[Bir veri kümesinden kayıtlar]

■ ■ ■

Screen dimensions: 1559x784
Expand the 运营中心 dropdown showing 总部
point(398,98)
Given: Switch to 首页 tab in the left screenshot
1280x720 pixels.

■ ■ ■

Meydan Okuma => Kayıtlarda "Given" dizesini içeren satırları büyük/küçük harf ayrımını gözeterek say. Yalnızca sayıyı yaz.

Alıştırma Sonucu => 1